In verita' sappiamo poi tutti che del proprio programma economico Obama potra' solo realizzare pochissime parti, vista la crisi finanziaria. E' tuttavia positivo che abbia identificato nella necessita' d stimolare lo scatto tecnologico necessario per sfuggie alla dipendenza dal petrolio, una priorita' nazionale.
Non dico certo che McCain sia il diavolo (come Chavez chiamo' Bush alle Nazioni Unite), ma questo non e' il suo momento. Gli USA hanno bisogno di cambiare faccia, iniettare fiducia ed energia nel sistema. Proprio il genere di cose di cui noi liberali e libertari ci nutriamo. I sogni del singolo individuo. La mia impressione e' che Obama rappresenti molto meglio questo futuro.
E' un po' come lo stock-market, che non e' tanto basato su valore reale delle aziende quotate, quanto della "percezione" che di tale valore la gente ha. Ecco, Obama offre una migliore "percezione" di un'America nuova, giovane e (forse) piu' moderata.
Per quattro anni potrebbe essere quello che ci vuole. Poi si vede.
GS
Allora, due critiche a quanto scrivi:
1) Non è vero che Obama è apprezzabile dal punto di vista liberale per l'etica. Obama vuole usare i fondi federali per finanziare l'aborto, cioè vuole costringere la gente che pensa l'aborto sia omicidio a finanziarlo. Ciò non è liberale. Liberale è la posizione di chi vuole destatalizzare l'etica rimuovendo i fondi federali a queste materie e lasciando il tutto alla coscienza dei privati e degli stati membri della federazione.
2) Dal punto di vista economico ti invito a leggere il programma di Obama: è assolutamente una follia.
3) McCain ha posizioni warfariste che ricordano la disastrosa amministrazione Bush. Per il resto ha un programma decente, eccetto il fatto che ha difeso il piano Paulson.
alle 01:14
angelmclove
Sono convinto che le borse accetteranno di buon grado la quasi sicura vittoria di Obama.
Credo con una certa probabilita' che anche a livello di frizioni internazionali, almeno inizialmente non ci saranno accadimenti destabilizzanti.
Non mi piace questo atteggiamento tardivamente servile, delle diplomazie europee storicamente a destra e degli stessi politici di centro-destra italiani che improvvisamente vedono Obama con simpatia o quelli di centro-sinistra o meglio, sinistra-centro che affermano diessere a lui eguali.
In Italia ci sono molti che vedono similitudini tra l'elegante e carismatica comunicativa del senatore democratico, l'aggressivo populismo mediatico di Berlusconi, e il raffazzonato tentativo di aggregazione trasversale di Veltroni. Cio' non corrisponde a verita'.

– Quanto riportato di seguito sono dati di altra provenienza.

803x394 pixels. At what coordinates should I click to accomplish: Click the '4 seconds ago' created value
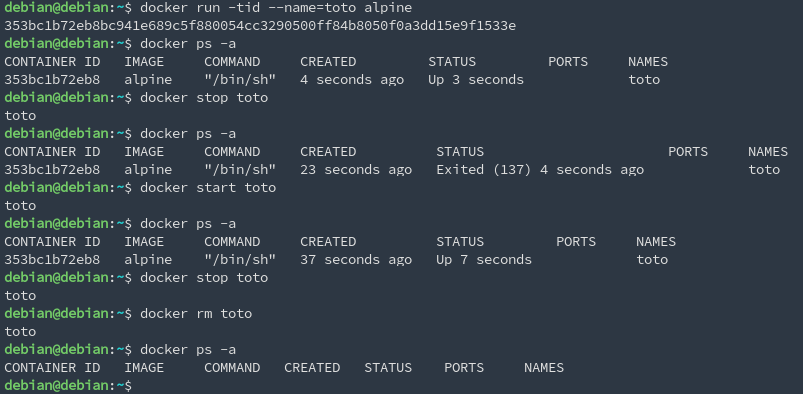click(x=352, y=79)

Le piazze si possono riempire in tanti modi, anche con la partecipazione di bambini a cortei politicizzati. Il messaggio pero' che riceve la gente, e' molto variegato a seconda di chi lo diffonde e con quali strumenti.
Frattini sul Giornale ha asserito la solita cosa all'italiana: Berlusconi somiglia sia ad Obama che a McCain. Si e' tenuti buoni sfacciatemente tutti e due.
Anch'io ho valori di destra(non di centro-destra ne' di destra- centro) ma in tempi non sospetti ho dichiarato la mia simpatia, il mio appoggio seppur inutile in termini diretti per Obama proprio su questo blog.
Non si tratta piu' di logiche politiche. E' il ruolo dell'America che va a cambiare nel mondo. Obama ne e' il miglior rappresentante.
Quando sventola la bandiera americana si evocano valori fondamentali. Quando sventola quella italiana purtroppo vanno alla mente retaggi storico politici appartenenti a stereotipi obsoleti.
Per tale motivo mi definisco un conservatore progressista. Una persona attenta alla storia, al patrimonio, ai simboli del mio pasese ma anche fortemente proiettato al futuro, al cambiamento, all'innovazione sociale ed anche culturale della terra in cui vivo.